■ YOUR OBJECTIVE
Answer these questions from the passage on Indian pickles:
(a) Which oil is preferred in the north?
(b) Which sweetener is favored in the south?
(c) In what season are most pickles made?

■ TEXT SEGMENT
Warmer south India uses cooling spices like mustard, curry leaves and asafetida in its pickles, while the colder north favors warming spices like cloves, pepper and nigella. Some spices are medicinal: for instance, ginger, asafetida, and turmeric are added for their digestive properties, raw garlic cures circulatory ailments and soothes jangled nerves, while clack pepper stimulates the appetite. The oil used as a base also varies according to region. sesame and gingelly oil are common in the south, while mustard oil is preferred in the North. There’s also a variation in the acidifying agent: The south uses lime juice, tamarind or curd, the north uses vinegar. Jaggery is the sweetener favored in the south, but the north uses sugar.
Pickle recipes have long been passed down from one generation of a family to the next and, with the exception of a few winter specials, the majority of pickles are made in the summer. Women get together and spend several weeks preparing pickles even in fast-paced Mumbai. Taking the tedium out of grating or chopping kilos of produce, enterprising vegetable vendors home deliver fruits and vegetables conveniently prepped to specification. These are then salted and laid out to dry wherever there is a bit of sun (on minuscule balconies or terraces) to concentrate their flavours and when ready these are mixed with the required ingredients and packed into large ceramic jars and left to mature.

[Data entries]

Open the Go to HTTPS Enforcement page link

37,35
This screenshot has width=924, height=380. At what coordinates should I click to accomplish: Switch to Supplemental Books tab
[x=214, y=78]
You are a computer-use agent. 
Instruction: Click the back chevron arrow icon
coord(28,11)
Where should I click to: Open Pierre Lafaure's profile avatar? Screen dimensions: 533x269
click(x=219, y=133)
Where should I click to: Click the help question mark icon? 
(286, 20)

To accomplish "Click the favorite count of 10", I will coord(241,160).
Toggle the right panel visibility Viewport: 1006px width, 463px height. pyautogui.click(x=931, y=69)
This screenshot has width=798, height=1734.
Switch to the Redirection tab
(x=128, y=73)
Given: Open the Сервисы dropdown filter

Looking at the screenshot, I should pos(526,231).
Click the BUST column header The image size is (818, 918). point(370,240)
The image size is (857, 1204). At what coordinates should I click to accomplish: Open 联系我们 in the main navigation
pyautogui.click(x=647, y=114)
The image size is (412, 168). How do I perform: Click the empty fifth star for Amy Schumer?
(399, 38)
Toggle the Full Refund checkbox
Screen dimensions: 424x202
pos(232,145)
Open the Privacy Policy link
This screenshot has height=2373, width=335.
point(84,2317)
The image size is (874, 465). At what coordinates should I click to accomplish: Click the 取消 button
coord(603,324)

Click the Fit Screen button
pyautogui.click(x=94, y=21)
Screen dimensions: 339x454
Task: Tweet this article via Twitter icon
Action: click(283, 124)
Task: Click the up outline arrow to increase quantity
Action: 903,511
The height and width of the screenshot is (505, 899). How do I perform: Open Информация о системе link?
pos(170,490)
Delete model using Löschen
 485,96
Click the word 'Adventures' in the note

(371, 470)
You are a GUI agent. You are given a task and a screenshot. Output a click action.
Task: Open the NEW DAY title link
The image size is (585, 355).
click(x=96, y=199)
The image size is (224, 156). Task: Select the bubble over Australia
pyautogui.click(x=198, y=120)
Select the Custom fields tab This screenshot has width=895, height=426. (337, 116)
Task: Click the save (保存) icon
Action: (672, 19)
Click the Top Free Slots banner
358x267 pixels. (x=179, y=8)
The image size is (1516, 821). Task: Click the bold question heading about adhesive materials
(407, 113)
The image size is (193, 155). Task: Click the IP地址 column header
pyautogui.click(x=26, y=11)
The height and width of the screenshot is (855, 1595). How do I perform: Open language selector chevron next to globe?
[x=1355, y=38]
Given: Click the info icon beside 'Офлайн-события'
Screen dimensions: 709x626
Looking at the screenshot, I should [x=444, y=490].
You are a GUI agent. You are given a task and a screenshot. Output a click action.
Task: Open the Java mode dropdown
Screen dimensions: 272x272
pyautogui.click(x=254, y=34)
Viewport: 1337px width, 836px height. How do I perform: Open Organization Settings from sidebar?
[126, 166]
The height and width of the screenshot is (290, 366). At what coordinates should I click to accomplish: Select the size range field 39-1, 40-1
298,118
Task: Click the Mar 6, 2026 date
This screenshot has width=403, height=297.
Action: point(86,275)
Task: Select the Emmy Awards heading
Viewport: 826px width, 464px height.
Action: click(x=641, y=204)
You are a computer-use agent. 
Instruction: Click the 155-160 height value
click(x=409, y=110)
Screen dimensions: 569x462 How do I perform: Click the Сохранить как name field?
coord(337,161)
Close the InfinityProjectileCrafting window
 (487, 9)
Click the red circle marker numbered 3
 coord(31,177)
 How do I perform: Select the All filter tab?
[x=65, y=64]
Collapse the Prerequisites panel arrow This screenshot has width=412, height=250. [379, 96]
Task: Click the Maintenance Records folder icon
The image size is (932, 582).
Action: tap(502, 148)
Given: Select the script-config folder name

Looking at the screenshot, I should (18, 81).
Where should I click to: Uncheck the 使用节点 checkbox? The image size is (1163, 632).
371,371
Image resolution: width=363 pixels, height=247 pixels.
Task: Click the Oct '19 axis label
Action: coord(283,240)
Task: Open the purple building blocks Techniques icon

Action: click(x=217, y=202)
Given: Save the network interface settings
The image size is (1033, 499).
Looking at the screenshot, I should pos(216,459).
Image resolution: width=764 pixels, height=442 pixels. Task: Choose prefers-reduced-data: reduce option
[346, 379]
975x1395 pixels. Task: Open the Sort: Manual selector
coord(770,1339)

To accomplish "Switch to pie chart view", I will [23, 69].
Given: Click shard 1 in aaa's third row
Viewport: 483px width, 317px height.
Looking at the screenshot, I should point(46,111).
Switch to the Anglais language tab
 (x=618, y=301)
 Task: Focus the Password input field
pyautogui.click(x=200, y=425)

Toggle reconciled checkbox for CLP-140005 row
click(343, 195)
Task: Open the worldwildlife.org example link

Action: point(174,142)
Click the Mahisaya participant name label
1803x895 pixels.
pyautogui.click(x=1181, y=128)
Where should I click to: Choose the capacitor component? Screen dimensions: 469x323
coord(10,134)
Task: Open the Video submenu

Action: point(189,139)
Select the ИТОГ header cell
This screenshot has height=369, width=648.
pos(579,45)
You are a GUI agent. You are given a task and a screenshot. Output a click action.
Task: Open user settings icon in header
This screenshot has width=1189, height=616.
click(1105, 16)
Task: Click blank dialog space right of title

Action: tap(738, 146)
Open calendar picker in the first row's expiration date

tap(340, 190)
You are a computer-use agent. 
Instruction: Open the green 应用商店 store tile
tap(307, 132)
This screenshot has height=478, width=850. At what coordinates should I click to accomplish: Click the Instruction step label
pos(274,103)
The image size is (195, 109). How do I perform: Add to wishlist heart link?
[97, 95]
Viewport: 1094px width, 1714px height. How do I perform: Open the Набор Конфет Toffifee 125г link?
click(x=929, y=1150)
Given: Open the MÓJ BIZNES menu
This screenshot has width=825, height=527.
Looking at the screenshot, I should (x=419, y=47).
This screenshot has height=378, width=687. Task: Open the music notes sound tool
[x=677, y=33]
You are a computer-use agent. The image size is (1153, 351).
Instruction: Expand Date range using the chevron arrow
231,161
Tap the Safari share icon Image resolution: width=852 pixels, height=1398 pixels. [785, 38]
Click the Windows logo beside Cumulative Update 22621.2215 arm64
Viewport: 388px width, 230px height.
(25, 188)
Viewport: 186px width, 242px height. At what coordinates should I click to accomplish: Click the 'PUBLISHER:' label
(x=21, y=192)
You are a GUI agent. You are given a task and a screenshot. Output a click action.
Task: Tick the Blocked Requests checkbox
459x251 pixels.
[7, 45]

■ RESULT OF THE TASK
(a) Mustard oil
(b) Jaggery
(c) Summer